Determine the number of lines below that contain the string "computer", and state only that number.

> **EXERCISE DATA**

______

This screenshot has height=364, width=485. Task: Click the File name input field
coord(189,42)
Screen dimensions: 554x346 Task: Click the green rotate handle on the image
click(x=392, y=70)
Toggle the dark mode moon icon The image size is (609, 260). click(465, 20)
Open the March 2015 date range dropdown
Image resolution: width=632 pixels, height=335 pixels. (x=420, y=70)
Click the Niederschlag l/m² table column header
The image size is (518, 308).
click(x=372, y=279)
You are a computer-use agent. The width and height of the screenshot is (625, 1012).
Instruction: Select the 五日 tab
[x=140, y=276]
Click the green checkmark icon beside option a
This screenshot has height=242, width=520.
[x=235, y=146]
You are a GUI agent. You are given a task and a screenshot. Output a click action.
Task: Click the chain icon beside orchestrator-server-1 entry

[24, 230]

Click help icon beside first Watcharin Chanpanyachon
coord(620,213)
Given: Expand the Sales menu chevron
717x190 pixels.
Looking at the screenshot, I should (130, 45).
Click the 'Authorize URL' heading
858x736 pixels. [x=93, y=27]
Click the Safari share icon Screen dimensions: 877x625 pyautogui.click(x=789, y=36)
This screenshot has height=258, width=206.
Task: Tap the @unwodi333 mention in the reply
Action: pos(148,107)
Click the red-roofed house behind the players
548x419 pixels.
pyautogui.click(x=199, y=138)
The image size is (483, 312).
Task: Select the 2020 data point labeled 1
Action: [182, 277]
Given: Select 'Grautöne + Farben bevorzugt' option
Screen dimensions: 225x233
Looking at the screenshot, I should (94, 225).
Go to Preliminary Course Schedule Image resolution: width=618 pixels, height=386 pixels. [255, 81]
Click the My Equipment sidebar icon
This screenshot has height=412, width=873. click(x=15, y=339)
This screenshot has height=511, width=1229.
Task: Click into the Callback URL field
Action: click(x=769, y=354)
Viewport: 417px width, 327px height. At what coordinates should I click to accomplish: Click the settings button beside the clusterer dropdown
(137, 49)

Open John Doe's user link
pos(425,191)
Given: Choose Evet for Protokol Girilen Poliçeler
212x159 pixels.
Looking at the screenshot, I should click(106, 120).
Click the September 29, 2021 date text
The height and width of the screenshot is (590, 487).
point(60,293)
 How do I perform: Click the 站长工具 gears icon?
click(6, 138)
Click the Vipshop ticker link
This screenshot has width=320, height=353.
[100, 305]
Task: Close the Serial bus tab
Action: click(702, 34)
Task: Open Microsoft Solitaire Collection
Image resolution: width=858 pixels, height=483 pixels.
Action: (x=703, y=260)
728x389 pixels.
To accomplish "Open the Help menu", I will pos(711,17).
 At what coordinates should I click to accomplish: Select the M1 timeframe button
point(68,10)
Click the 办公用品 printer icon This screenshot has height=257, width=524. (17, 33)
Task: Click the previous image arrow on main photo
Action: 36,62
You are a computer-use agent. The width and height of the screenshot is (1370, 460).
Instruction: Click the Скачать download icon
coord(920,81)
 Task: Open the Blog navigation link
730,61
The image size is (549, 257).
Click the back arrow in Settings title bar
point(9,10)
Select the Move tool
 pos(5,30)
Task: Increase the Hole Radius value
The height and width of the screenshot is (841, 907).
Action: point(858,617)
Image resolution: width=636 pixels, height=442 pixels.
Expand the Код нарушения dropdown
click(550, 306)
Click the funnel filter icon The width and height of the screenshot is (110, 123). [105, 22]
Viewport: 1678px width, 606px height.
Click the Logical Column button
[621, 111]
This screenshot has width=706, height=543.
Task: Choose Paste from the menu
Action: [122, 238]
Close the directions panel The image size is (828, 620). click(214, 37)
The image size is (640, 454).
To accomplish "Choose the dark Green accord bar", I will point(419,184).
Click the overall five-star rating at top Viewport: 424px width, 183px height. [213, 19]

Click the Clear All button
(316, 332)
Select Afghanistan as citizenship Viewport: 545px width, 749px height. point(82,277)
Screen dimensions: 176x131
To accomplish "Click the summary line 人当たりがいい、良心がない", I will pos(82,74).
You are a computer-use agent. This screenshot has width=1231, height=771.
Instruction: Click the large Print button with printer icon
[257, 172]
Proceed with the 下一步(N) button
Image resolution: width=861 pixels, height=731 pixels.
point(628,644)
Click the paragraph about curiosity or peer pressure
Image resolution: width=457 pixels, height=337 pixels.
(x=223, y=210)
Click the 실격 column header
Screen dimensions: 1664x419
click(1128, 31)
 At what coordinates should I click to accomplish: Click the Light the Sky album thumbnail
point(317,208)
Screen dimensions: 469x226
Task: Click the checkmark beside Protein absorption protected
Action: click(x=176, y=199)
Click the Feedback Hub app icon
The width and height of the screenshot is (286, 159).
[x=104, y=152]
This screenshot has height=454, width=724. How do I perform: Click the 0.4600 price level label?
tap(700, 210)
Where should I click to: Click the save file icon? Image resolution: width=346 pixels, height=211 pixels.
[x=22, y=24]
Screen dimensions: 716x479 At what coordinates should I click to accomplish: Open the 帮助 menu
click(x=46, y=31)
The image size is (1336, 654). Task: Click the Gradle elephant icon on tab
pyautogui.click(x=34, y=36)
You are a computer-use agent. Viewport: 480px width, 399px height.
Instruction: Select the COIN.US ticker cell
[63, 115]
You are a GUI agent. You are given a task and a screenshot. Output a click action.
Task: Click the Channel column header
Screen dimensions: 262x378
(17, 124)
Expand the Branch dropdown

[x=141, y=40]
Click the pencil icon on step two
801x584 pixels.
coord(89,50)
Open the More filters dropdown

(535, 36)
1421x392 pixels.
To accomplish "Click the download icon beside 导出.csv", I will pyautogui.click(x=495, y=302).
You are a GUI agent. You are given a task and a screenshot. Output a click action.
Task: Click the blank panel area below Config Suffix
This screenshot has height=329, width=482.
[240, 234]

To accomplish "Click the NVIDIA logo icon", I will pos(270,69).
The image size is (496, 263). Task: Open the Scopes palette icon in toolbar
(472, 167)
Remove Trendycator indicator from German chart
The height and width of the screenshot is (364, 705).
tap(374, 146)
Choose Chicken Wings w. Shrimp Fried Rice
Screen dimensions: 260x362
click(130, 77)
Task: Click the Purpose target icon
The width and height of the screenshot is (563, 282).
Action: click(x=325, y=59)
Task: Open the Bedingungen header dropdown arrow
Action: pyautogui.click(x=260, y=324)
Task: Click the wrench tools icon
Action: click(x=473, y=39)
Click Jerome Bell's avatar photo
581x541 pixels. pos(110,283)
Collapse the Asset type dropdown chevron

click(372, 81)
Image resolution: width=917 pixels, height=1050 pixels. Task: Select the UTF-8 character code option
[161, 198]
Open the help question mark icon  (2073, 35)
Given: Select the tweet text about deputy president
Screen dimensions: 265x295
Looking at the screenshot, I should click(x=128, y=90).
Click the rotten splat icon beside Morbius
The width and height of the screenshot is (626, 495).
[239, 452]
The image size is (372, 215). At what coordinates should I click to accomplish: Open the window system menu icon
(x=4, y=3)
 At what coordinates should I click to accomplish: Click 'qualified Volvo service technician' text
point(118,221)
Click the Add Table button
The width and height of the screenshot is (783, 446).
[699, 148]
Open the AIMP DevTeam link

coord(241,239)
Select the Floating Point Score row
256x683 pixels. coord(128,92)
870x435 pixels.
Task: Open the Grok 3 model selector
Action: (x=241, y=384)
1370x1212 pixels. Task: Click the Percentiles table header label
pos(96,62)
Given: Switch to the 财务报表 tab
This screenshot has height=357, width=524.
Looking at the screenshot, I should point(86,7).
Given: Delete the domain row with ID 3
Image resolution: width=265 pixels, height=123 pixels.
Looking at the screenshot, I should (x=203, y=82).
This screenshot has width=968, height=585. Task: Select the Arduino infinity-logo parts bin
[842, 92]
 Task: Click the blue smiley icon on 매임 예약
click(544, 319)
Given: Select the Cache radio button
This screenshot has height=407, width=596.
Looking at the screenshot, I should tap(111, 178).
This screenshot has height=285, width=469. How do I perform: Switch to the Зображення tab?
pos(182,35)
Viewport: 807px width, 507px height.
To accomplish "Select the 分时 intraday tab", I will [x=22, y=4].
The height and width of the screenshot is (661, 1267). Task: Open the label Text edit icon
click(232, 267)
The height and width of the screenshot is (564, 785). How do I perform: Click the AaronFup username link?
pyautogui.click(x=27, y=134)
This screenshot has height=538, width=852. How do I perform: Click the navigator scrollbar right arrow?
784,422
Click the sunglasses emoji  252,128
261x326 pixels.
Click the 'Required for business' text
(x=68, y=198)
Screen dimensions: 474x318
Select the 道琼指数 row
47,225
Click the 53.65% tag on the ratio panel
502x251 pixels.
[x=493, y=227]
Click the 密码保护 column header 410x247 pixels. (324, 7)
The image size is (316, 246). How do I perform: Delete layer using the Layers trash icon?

______

> **REPLY**
4